### WORK INSTRUCTION
Write out every line below that contains "agent".

SUPPLIED RECORDS START

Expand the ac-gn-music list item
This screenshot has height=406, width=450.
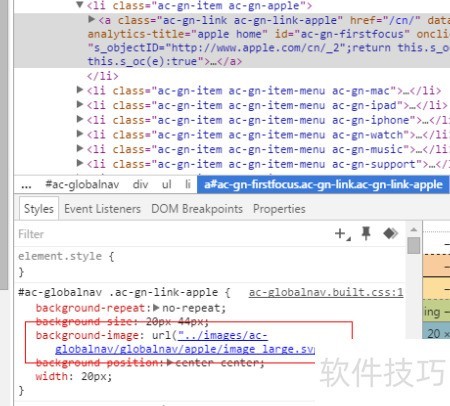tap(80, 148)
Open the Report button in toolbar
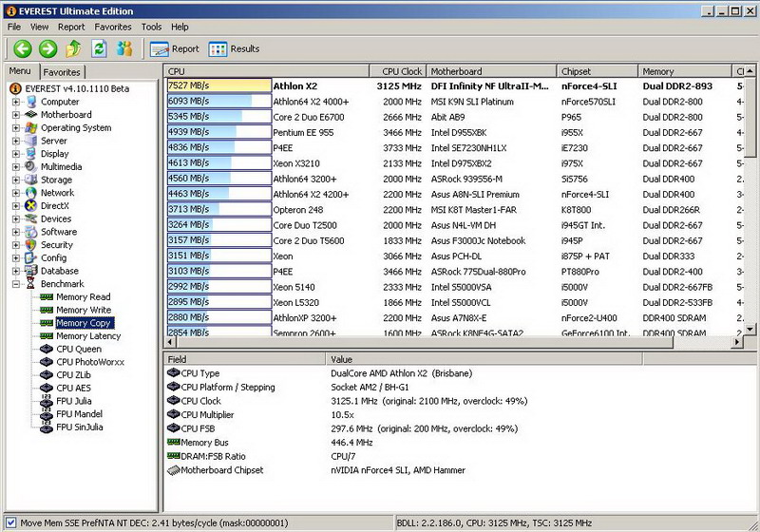Viewport: 760px width, 532px height. click(x=175, y=48)
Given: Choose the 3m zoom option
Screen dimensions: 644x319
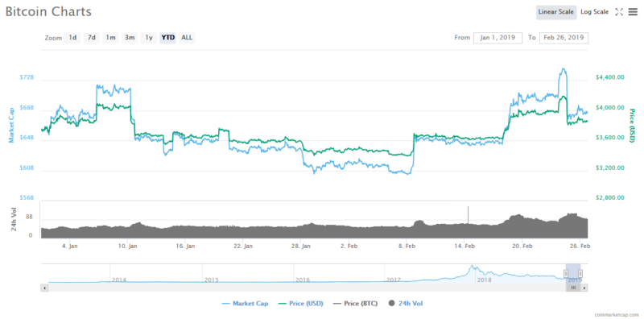Looking at the screenshot, I should [x=130, y=38].
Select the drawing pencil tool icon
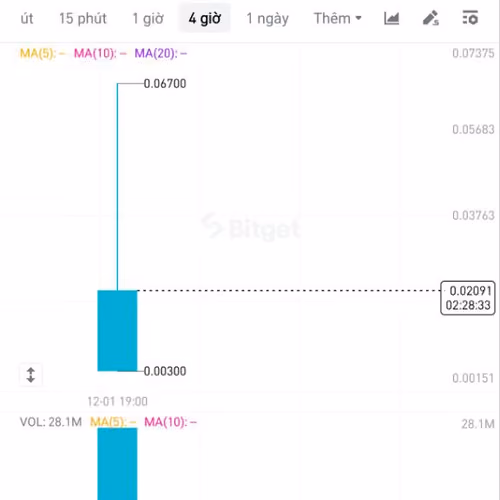The height and width of the screenshot is (500, 500). pos(431,18)
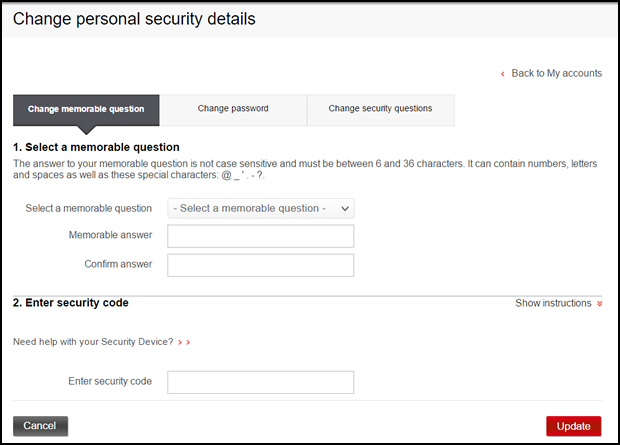
Task: Click into the Confirm answer field
Action: click(261, 265)
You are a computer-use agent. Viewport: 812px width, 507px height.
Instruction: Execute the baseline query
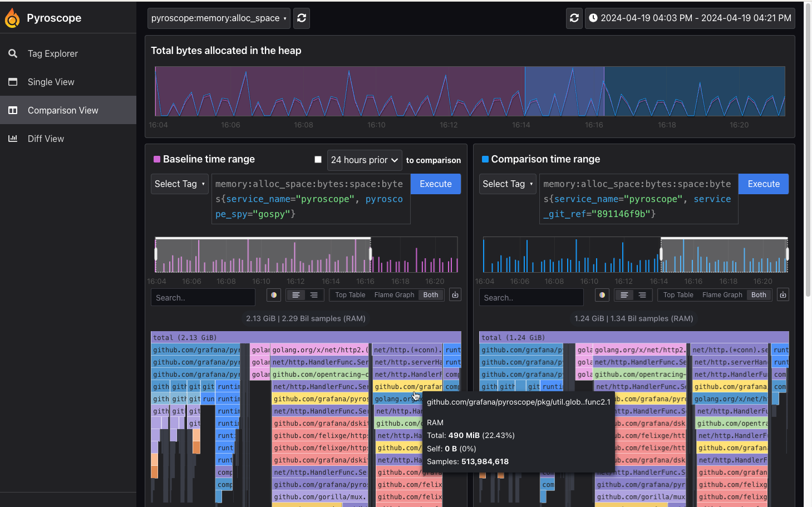coord(435,184)
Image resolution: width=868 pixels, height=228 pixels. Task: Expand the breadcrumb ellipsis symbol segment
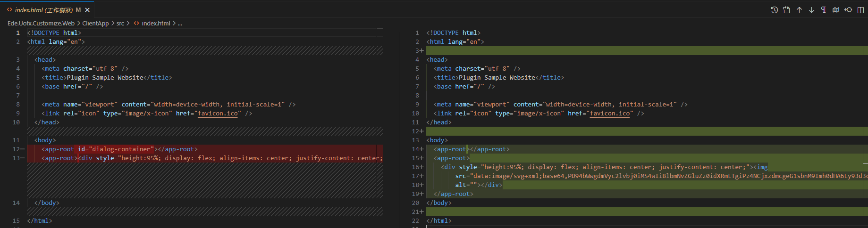[x=180, y=23]
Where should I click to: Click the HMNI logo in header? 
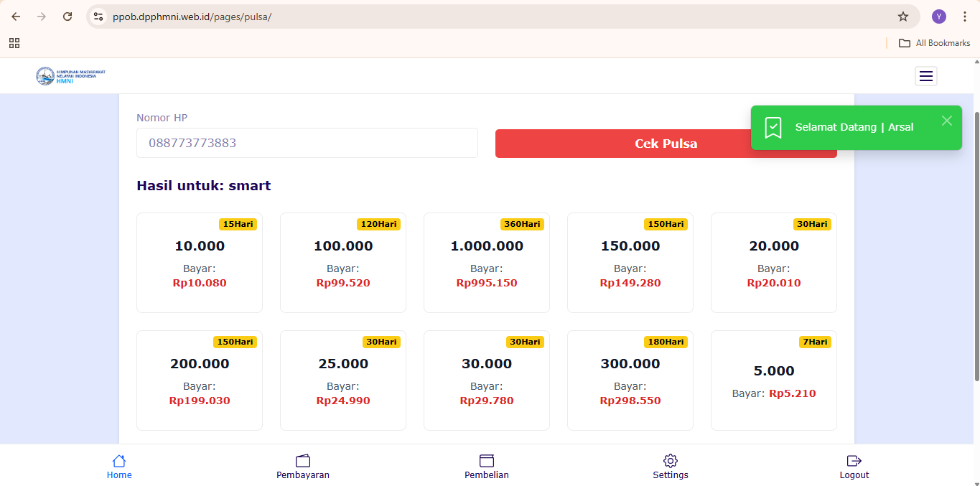tap(70, 76)
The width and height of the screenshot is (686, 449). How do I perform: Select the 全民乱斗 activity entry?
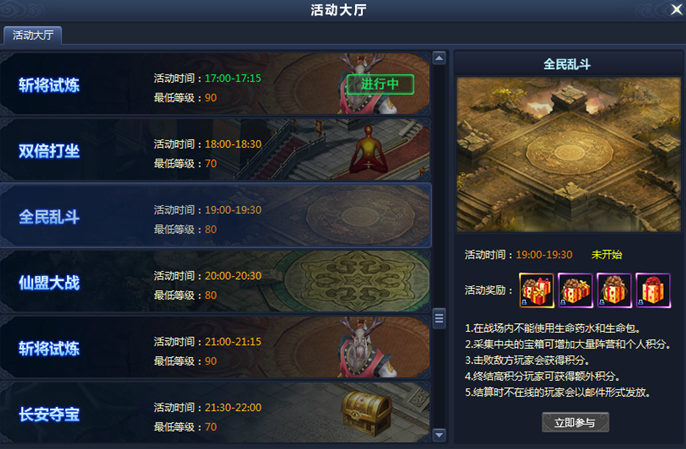(215, 215)
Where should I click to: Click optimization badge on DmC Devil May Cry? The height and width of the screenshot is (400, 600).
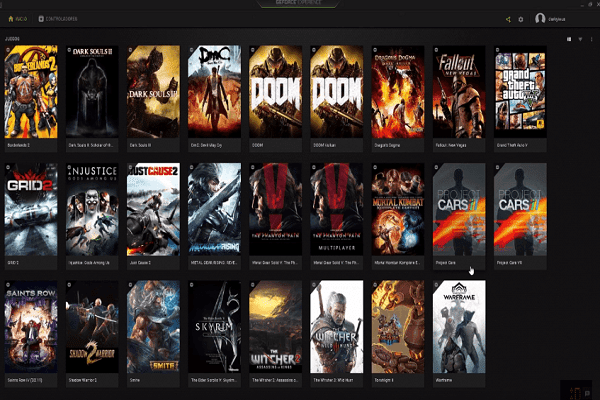pos(192,49)
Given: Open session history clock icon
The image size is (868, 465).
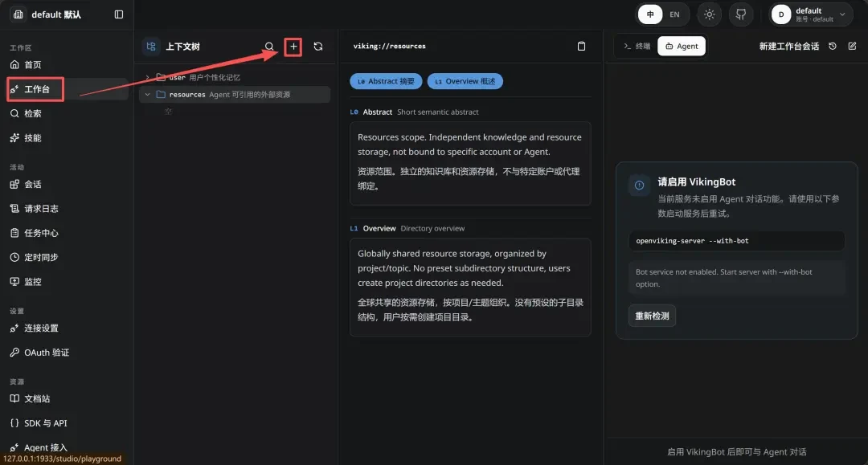Looking at the screenshot, I should coord(833,46).
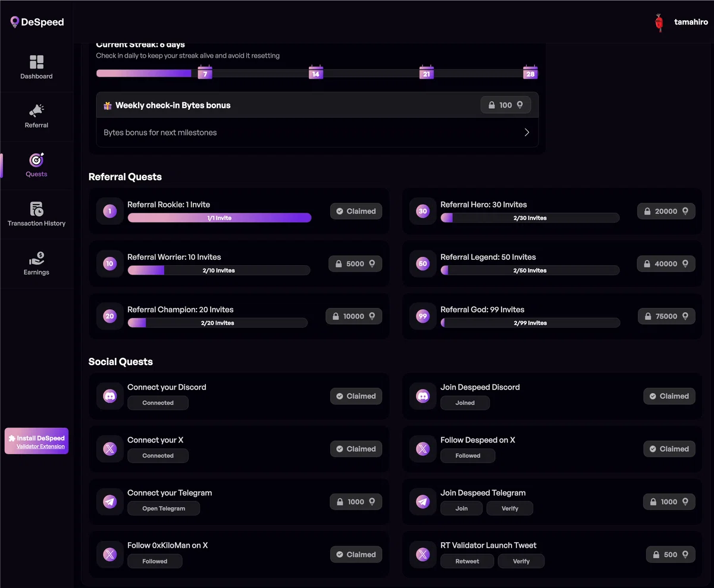
Task: Click Verify under Join Despeed Telegram
Action: pos(510,508)
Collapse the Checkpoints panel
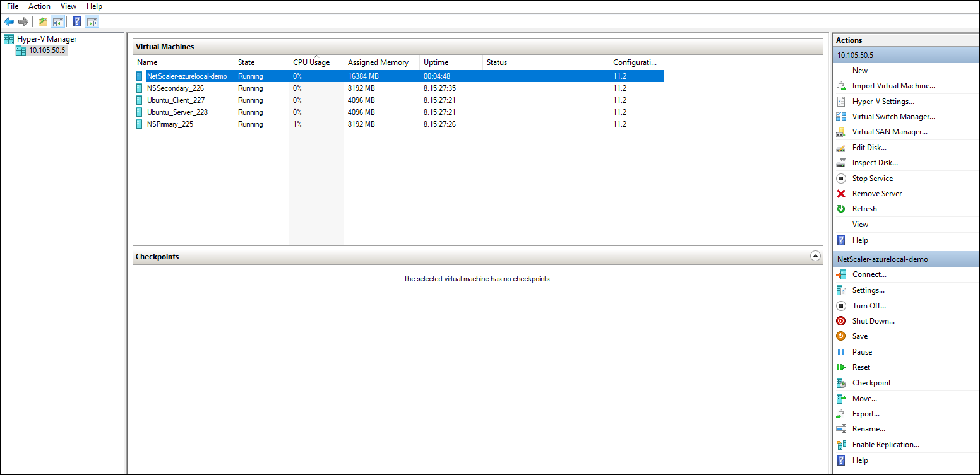This screenshot has width=980, height=475. 815,255
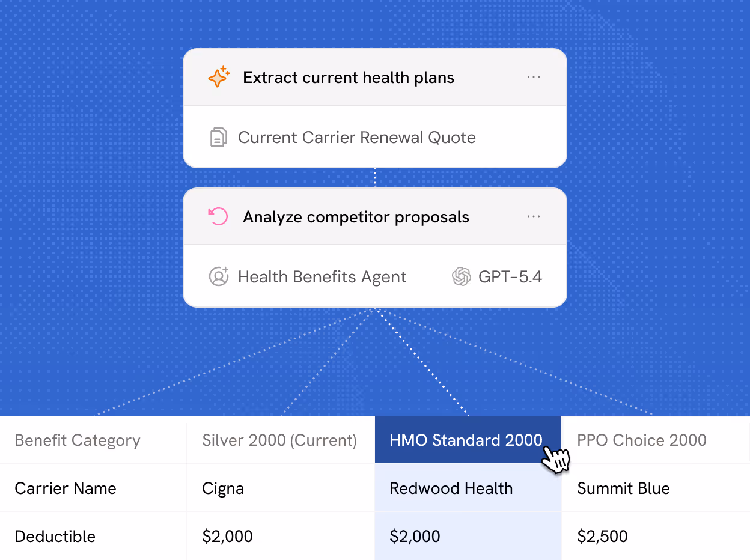Screen dimensions: 750x560
Task: Click the cursor pointer on HMO Standard 2000
Action: (556, 460)
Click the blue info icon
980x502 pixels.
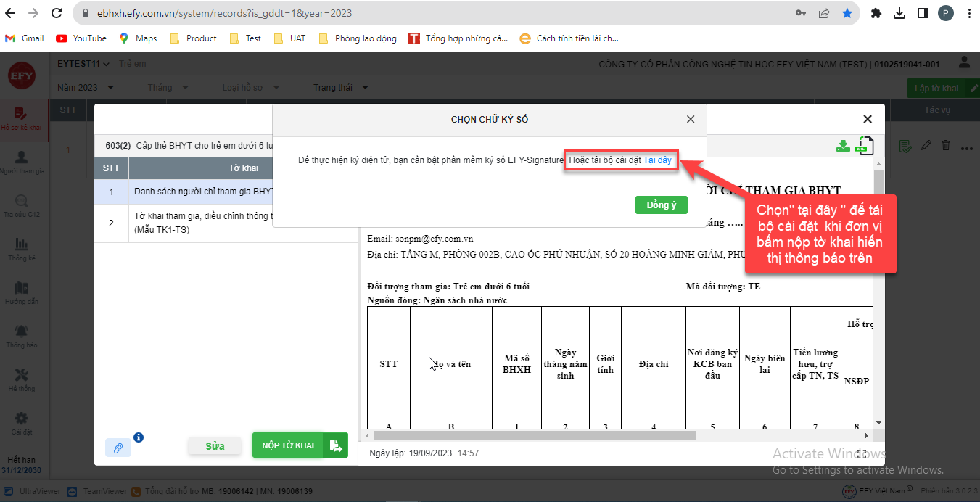(139, 437)
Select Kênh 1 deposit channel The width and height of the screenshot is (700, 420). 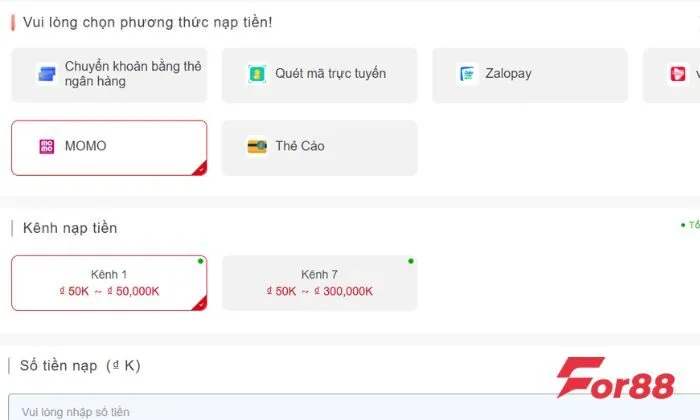[109, 283]
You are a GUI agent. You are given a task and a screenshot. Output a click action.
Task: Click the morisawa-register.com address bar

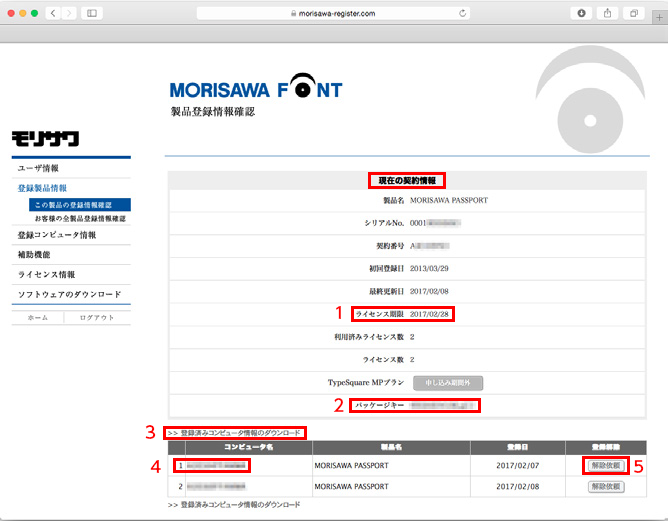pos(335,13)
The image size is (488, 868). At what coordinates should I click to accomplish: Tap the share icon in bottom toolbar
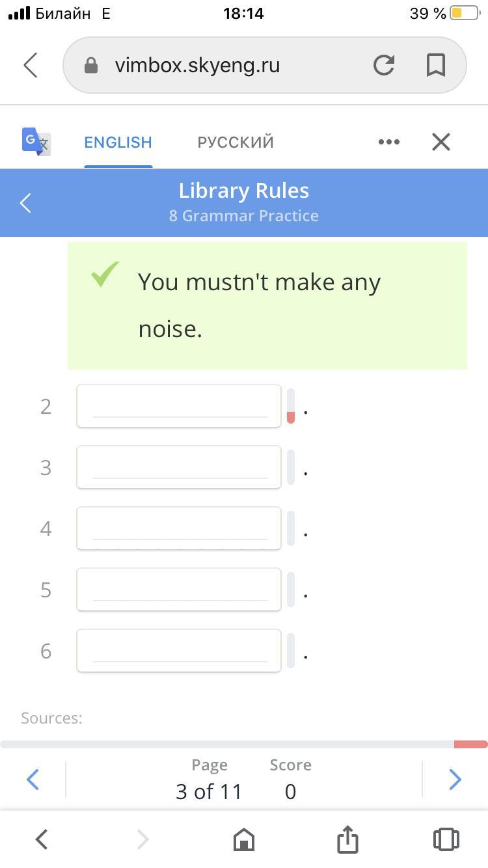(347, 839)
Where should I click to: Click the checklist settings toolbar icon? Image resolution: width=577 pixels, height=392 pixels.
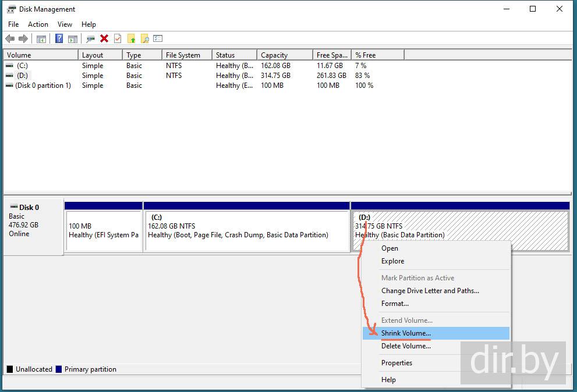(158, 39)
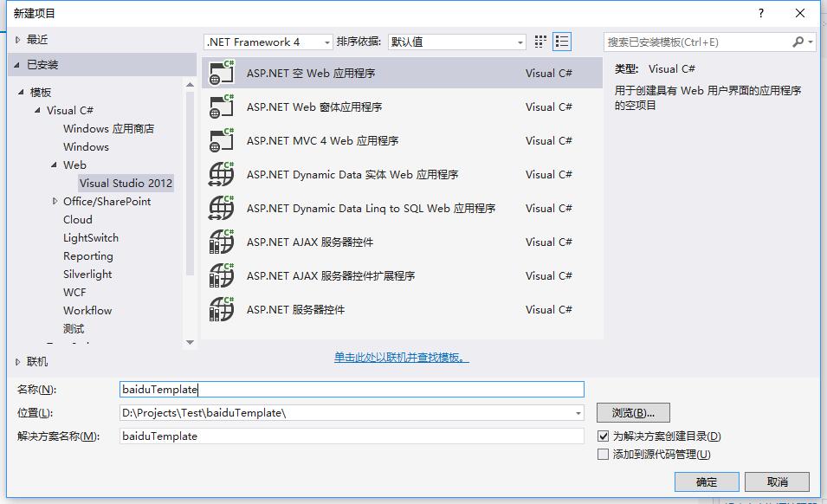Select Silverlight in template tree
This screenshot has width=827, height=504.
(87, 275)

SUPPLIED RECORDS END

### ANSWER FOR THIS EXERCISE
You are a computer-use agent. Viewport: 812px width, 507px height.
You are a GUI agent. You are given a task and a screenshot. Output a click action.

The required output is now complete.